> _Page_
....
Thoughts on UpFront Conference 2015

Recently all front-end ‘Coders’ attended the inaugural UpFront Conference in Manchester. Organised by McrFRED and Speak the Web, the event is pitched as a front-end conference for anyone who makes for the web.

With a speaker line-up including Brad Frost, Anna Debenham, Ben Foxall and many other worthy names, it ran with the idea that the web is fun and a powerful platform whilst also addressing how designers and developers can improve the way they work together to ensure a higher quality end product.

Below are some thoughts from a few of the Code attendees and insights into what they took away from the day.

“The first speaker (and my most anticipated of the day) was Brad Frost. Brad is one of the pioneers of ‘atomic design’, where component-driven development has five distinct levels: atoms, molecules, organisms, templates, and pages (atoms make molecules that make organisms and so on).

Brad showed examples of an atom being a single input. A molecule may be this single input paired with a label and button to create a site search component. Putting this into the context of a site header — beside the logo and navigation — forms an organism. This would itself be part of a template, i.e. a complete page without the final copy, while a final page is all of this plus all the content: images, texts and full copy. You can read more about the principles of atomic design on Brad’s blog.

I noticed that web performance seemed a particularly hot topic at this year’s event: Dean Hume and Yesenia Perez-Cruz both did talks where this issue was front and centre, and plenty of other talks mentioned performance as considerations. As a community, we can sometimes be preoccupied with bringing in new technologies, trying to bridge the gap between web and native applications with newer and more abstract APIs or bringing new methods of making a site look and feel modern. But it’s important to remember that doing this can sometimes have a negative effect on performance.

Dean Hume’s ‘Faster Mobile Websites’ talk covered techniques for optimisation to help eek out every byte of performance, while Yesenia Perez-Cruz’s ‘Design Decisions Through the Lens of Performance’ approached the issue from a design perspective. She introduced the concept of a ‘performance budget’, a number set for a project that it shouldn’t go over (such as a 600 kilobytes) which then becomes a pillar for future discussions of additions. For example, if a new set of images were to be brought in which would push the project over its performance budget, how much work could be done and how long would it take to optimise other aspects of a project to bring the budget ‘in the black’ or could the proposed addition be approached in a different way to reduce the performance impact?”
....
> _Dataset content_
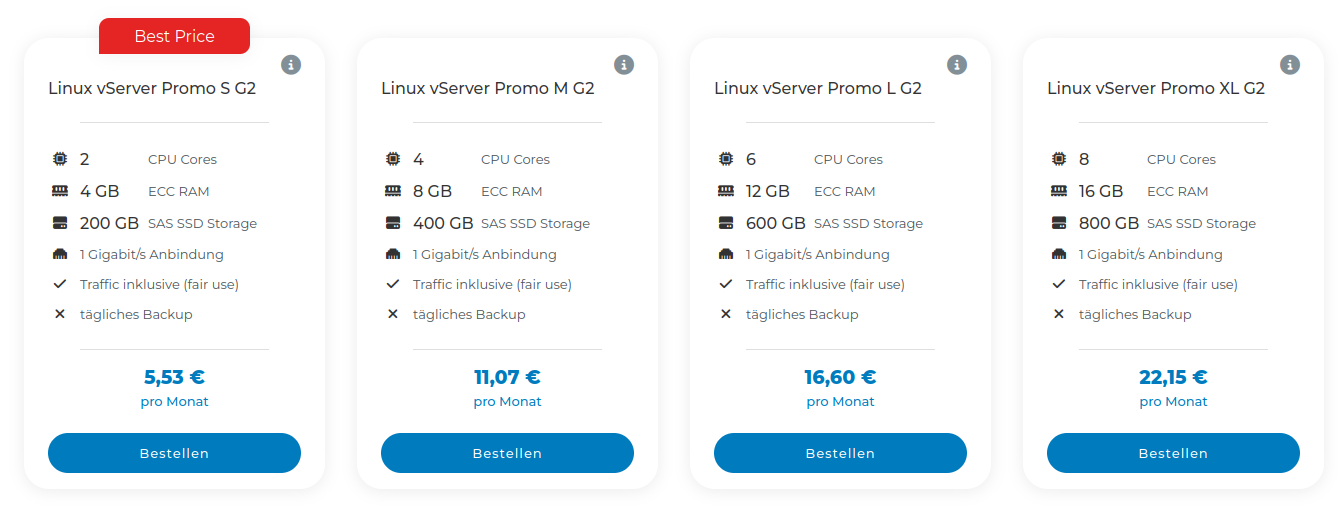Image resolution: width=1342 pixels, height=507 pixels.
Task: Click Bestellen under the 22,15 € plan
Action: 1173,453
....
> _Work to do_
Decide whether each statement below agrees with the UpFront Conference post above. Answer yes or no for each, and quote the words of the post that decide it.
1. The conference was organised by McrFRED and Speak the Web.
2. In atomic design, a template includes the final copy.
3. Dean Hume's talk approached performance from a design perspective.

> _Written answer_
1. Yes: "Organised by McrFRED and Speak the Web"
2. No: "a template, i.e. a complete page without the final copy"
3. No: "Yesenia Perez-Cruz’s ‘Design Decisions Through the Lens of Performance’ approached the issue from a design perspective"